South Carolina's Sindarius Thornwell attempts a shot between Kentucky defenders Marcus Lee (00) and Dakari Johnson (44) during the Gamecocks' 58-43 loss Saturday to the top-ranked Wildcats. (AP Photo/Willis Glassgow)

COLUMBIA – There was always a hand, there was always a body, there was always a future NBA player in the way. And as a result, there were too many South Carolina shot attempts that went everywhere expect through the rim.

USC’s offensive struggles were on display again Saturday, and this time against an opponent which left no room for error. Long, tall, and top-ranked Kentucky held the Gamecocks to just four made field goals in the second half, snuffing out any hopes of a repeat of last season’s upset and winning 58-43 before the first sellout crowd at 18,000-seat Colonial Life Arena in four years.

“It’s difficult when everybody down there is 7-foot,” said guard Sindarius Thornwell, who led the Gamecocks with 14. “… It’s tough shooting over the top of them.

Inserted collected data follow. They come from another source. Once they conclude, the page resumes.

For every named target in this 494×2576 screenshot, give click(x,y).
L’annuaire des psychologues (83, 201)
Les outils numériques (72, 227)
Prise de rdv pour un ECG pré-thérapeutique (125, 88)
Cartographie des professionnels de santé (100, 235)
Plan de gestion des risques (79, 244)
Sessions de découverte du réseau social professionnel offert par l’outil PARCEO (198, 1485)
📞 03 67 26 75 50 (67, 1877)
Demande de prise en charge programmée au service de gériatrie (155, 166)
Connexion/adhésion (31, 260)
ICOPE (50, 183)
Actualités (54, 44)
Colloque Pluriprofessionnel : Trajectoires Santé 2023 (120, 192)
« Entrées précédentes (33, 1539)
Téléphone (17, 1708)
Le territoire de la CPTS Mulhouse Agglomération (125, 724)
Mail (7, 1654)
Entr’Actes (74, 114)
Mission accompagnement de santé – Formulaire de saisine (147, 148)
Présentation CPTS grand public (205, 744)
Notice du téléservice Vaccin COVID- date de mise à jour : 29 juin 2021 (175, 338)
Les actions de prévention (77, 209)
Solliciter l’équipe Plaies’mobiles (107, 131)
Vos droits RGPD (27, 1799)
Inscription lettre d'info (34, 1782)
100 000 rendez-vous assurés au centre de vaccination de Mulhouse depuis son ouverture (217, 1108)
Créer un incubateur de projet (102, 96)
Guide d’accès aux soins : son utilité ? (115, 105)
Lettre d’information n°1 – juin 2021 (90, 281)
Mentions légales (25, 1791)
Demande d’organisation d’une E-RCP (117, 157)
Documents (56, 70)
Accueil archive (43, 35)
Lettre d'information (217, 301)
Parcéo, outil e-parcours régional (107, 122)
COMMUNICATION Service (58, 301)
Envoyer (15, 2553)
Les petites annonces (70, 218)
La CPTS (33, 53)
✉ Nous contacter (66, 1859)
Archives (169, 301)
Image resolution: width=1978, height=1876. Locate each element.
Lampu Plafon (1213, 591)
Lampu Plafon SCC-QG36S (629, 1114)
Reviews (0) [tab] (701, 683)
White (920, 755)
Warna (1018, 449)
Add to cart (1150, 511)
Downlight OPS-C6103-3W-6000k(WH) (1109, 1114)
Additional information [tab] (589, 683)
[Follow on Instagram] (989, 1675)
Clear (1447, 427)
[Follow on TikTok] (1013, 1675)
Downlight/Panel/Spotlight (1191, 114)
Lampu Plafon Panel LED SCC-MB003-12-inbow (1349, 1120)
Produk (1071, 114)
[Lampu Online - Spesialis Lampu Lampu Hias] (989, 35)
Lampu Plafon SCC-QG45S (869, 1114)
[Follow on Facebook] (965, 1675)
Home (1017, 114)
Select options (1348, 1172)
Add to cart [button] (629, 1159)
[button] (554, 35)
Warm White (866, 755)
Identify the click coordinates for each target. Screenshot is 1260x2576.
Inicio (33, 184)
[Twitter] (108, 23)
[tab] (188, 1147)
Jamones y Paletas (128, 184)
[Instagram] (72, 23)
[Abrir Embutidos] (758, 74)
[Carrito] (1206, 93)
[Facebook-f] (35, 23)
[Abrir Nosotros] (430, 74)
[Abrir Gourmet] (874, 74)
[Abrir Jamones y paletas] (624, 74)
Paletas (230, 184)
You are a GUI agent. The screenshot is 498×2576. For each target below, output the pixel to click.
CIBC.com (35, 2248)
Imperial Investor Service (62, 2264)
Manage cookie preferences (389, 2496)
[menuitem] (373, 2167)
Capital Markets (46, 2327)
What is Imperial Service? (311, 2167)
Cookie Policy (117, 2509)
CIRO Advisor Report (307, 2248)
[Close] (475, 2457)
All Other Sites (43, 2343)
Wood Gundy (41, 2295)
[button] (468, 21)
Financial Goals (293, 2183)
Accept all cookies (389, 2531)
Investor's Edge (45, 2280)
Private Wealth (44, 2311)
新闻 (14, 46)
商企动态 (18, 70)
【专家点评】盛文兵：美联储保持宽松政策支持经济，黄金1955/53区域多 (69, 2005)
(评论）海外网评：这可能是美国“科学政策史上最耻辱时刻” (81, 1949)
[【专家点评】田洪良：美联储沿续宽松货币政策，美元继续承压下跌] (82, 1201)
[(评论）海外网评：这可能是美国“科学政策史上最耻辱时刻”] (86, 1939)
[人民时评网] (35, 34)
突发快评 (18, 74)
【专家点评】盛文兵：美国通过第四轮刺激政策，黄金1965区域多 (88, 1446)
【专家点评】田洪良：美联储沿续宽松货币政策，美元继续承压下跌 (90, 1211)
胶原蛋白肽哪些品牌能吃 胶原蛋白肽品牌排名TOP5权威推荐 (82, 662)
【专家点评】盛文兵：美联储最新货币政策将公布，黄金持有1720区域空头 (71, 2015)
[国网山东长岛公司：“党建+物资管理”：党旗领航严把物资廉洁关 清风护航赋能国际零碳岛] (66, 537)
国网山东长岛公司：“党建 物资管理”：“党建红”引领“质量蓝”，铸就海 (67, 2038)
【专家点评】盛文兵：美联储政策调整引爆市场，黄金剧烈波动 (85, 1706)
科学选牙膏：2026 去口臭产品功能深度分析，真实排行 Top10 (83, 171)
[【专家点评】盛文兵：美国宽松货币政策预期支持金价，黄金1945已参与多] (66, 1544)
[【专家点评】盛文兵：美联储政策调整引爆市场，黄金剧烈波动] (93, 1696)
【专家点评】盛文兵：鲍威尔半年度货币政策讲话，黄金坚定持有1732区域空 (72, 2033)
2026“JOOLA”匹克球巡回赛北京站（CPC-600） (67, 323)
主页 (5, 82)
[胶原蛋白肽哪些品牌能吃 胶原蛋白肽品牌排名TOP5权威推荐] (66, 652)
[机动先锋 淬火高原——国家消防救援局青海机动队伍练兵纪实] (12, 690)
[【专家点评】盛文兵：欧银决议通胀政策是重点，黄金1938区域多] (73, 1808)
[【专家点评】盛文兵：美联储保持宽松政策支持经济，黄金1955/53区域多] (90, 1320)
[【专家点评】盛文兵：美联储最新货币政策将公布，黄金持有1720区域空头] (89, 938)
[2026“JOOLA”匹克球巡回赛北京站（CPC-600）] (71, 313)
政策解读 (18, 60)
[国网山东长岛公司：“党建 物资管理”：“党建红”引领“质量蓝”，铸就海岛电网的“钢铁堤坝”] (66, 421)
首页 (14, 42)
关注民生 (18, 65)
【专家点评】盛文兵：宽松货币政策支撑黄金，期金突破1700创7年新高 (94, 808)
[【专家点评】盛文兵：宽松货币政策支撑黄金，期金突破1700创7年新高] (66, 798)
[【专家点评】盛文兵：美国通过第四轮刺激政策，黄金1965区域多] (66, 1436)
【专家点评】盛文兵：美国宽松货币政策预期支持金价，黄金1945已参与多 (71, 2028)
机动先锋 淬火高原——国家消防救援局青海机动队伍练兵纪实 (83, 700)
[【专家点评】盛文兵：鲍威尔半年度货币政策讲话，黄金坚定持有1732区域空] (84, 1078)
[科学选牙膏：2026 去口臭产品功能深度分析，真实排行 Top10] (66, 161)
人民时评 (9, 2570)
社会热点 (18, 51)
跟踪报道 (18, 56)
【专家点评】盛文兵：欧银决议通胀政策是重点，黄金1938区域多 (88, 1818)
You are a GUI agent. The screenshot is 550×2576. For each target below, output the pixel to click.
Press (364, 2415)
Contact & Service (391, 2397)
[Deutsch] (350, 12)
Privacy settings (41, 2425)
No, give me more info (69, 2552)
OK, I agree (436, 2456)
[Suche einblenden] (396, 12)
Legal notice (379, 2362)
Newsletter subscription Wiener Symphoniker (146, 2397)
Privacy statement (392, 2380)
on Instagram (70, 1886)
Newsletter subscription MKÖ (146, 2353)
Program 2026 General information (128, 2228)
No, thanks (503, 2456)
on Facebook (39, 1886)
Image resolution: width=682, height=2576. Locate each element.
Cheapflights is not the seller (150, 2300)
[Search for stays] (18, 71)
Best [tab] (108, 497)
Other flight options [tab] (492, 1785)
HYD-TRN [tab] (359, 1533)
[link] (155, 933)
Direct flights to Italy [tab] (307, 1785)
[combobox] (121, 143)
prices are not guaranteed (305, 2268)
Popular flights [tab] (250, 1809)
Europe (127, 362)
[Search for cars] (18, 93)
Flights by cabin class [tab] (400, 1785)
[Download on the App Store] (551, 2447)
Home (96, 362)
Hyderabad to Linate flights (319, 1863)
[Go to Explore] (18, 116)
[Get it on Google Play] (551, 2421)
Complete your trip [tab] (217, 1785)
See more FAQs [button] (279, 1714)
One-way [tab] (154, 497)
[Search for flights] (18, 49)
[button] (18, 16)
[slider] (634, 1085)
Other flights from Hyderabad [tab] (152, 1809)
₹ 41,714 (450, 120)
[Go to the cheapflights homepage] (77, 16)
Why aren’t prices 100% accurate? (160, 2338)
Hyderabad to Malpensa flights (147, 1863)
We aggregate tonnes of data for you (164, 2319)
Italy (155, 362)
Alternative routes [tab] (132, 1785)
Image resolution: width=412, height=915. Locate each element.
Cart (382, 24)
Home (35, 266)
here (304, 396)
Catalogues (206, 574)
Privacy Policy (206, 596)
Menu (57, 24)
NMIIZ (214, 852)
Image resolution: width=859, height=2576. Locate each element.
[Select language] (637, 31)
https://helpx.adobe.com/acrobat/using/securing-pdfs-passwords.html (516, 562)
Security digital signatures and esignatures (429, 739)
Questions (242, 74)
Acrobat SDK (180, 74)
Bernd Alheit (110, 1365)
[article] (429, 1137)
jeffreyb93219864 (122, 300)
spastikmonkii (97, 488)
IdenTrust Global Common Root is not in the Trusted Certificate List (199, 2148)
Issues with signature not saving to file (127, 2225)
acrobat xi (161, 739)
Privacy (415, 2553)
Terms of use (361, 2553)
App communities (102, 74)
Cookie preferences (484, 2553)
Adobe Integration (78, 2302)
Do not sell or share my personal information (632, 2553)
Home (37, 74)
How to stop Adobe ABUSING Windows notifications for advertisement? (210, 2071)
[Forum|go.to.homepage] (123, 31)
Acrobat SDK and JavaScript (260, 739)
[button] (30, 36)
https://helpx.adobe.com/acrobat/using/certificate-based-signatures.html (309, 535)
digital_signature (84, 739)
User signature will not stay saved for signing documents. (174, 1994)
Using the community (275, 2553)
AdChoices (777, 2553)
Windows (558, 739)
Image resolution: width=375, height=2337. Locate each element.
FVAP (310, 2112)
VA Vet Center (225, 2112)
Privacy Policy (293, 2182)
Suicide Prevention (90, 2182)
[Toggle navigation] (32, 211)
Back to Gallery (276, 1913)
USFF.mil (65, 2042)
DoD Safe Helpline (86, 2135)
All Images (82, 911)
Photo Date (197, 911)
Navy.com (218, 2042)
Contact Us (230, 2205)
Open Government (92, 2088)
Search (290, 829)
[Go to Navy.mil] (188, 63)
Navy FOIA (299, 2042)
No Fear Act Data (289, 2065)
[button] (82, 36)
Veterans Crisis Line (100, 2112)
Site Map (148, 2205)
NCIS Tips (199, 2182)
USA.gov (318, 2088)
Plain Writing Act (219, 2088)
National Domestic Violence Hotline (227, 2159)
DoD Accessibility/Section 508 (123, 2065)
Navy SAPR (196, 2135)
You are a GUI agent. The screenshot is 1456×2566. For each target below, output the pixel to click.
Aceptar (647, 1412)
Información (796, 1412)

When you’re jumping, all you see is their hands.”

That much was evident in a game where USC suffered through prolonged offensive droughts, including a nearly 10-minute period spanning the halves without a field goal. The Gamecocks took a 24-23 lead on a Thornwell 3-pointer with 4:31 remaining in the half, but then went scoreless until the break, went without a field goal for nine minutes and 48 seconds, and managed just 19 points the remainder of the game.

South Carolina finished with 12 made field goals – as many as the Wildcats had in the first half.

“We’ve got to make some shots,” head coach Frank Martin said. “When you do get an opportunity against a team like Kentucky, you’ve got to make it. And we didn’t.”

The Wildcats (19-0, 6-0 SEC) didn’t exactly light it up, either. South Carolina’s defense held Kentucky 18 points below its scoring average, and allowed just six made field goals in the second half. But the Wildcats found other ways – shooting 19-of-27 from the free throw line, and getting 21 points off 12 USC turnovers – to keep a double-digit lead and maintain their quest for the first perfect season in men’s college basketball since Indiana in 1976.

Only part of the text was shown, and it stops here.